Extended Data Fig. 2: Generation of Hsd3b6^−/− mice and phenotypic analysis of the meibomian gland function with the female mice, related to Fig. 2c-i.

a, Schematic structure of the wild-type (Hsd3b6⁺), targeted (Hsd3b6^fxneo), floxed (Hsd3b6^fx) and deleted (Hsd3b6⁻) allele of the mouse type IV 3β-HSD encoding gene. The second exon of the gene, which contains the initiation codon (ATG), was flanked with loxP sites. b, Southern blot of ApaI-digested DNA from Hsd3b6^+/+ and Hsd3b6^+/fxneo mice in (a). c, d, Genotyping PCRs. Amplified DNA fragments from Hsd3b6⁺ (0.7 kb), Hsd3b6^fx (1.1 kb), and Hsd3b6⁻ (0.4 kb) alleles are indicated. e, Whole-mount meibomian gland staining of WT and Hsd3b6^−/− female mice. Bars, 1 mm. f, Quantification of the meibomian gland area in (e) (2 mo, n = 10 mice per genotype). Male data are shown in Fig. 2f. g, The number of meibomian gland ducts. n = 8, WT male; n = 10, Hsd3b6^−/− male; n = 10, WT female; n = 10, Hsd3b6^−/− female mice. h, Representative area of gland drop-out of 6-mo Hsd3b6^−/− mouse lower eyelids (n = 2 mice). i, Evaporative dry-eye test for female mice. Photos show representative images of corneal fluorescein staining before and after desiccation (iD). Bars, 0.5 mm. Arrow indicates the area of the epithelial defect. The graphs represent pair-wise comparison of corneal fluorescein staining scores before and after iD of WT and Hsd3b6^−/− female mice (3-4 mo, n = 12, WT; n = 18, Hsd3b6^−/−).
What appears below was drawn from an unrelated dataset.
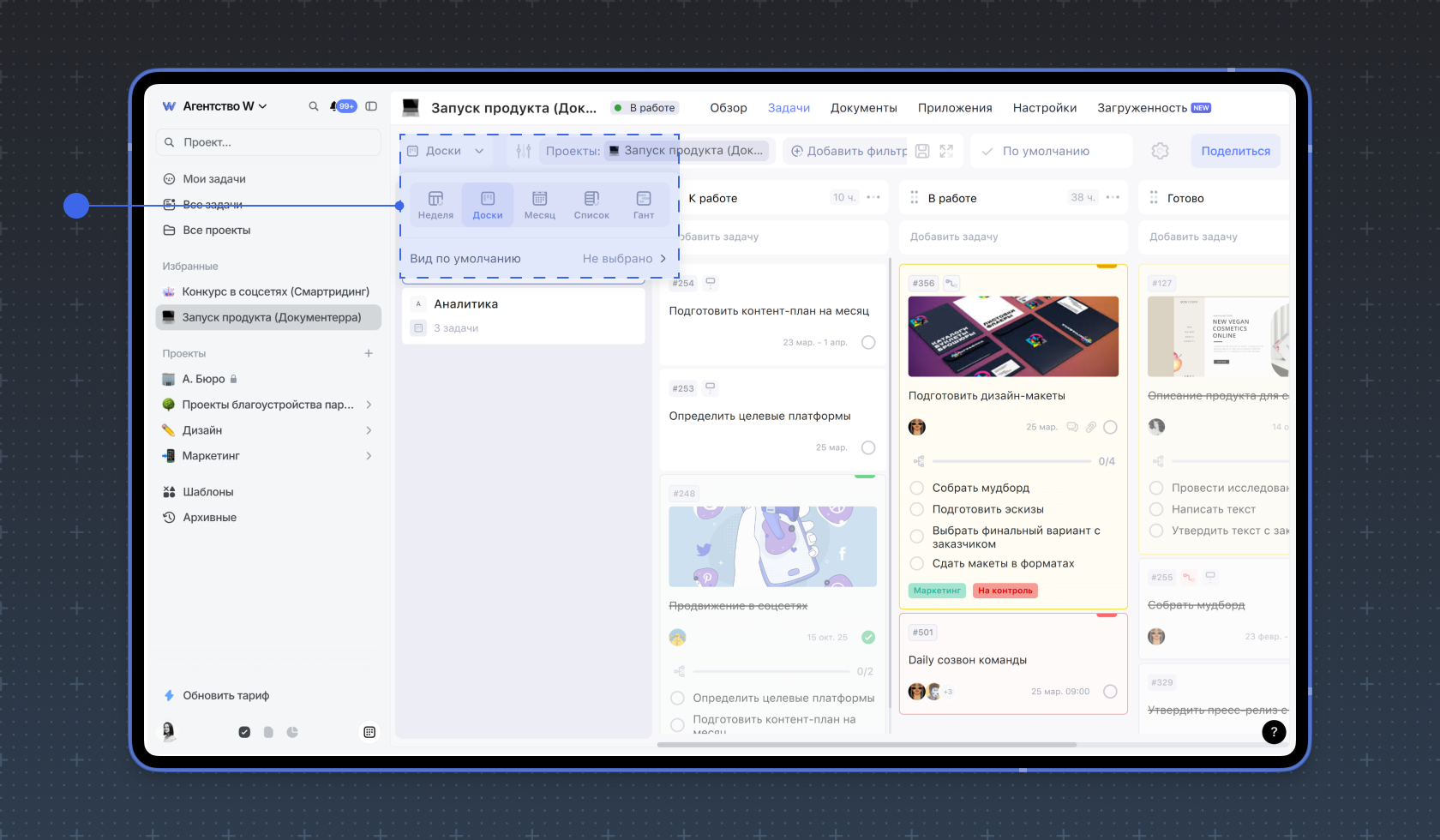Click Добавить фильтр button
Viewport: 1440px width, 840px height.
tap(849, 151)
Male data are shown in Fig. 2h. ^***P = 0.0006. j, Schimer’s tear test of WT and Hsd3b6^−/− female mice (n = 10, for each genotype). Male data are available in Fig. 2i. Error bars indicate SEM. Statistics in f-g and j: two-way ANOVA, Bonferroni test. Gel images shown in b-d are representative of three independent experiments with similar results. Data in h were reproducibly observed in four independent animals. n.s., not significant. mo, months old.